La récolte se fait de mi-septembre à fin octobre. « C’est une étape sensible pour la qualité du tournesol, indique le conseiller Biocer. Il faut la faire idéalement entre 9 et 11 % d’humidité. On peut se fier à plusieurs indicateurs : le dos du capitule vire du jaune au brun, les feuilles de la base et du milieu de tige s’assèchent, les feuilles hautes sont encore un peu vertes, les fleurons tombent d’eux-mêmes et la tige devient beige clair. Si on récolte en dehors de ce créneau, le risque est de dénaturer la qualité de l’huile. »
Il faut également être vigilant aux maladies de fin de cycle comme la sclérotina ou le botrytis qui sont favorisées par les automnes humides, un excès d’azote ou de maturité.
À lire aussi : Les 10 commandements pour réussir sa culture de tournesol
Les rendements sont assez stables d’une année sur l’autre : « Nous sommes sur 20 quintaux par hectare en moyenne. C’est l’un des gros points positifs tout comme le coût de semences qui est abordable. »

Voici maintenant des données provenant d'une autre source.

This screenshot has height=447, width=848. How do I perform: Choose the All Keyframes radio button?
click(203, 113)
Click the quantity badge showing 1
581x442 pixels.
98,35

Et d’ajouter : « Le marché du tournesol est volatil, le prix est historiquement autour de 600 €, qui a bien augmenté en 2022 mais qui est bien redescendu en 2023. Mais il ne faut pas le mettre de côté car il y a une vraie pertinence dans les rotations. » Comme pour les autres cultures présentées, la gestion post-récolte est déterminante. Un séchage doit être anticipé.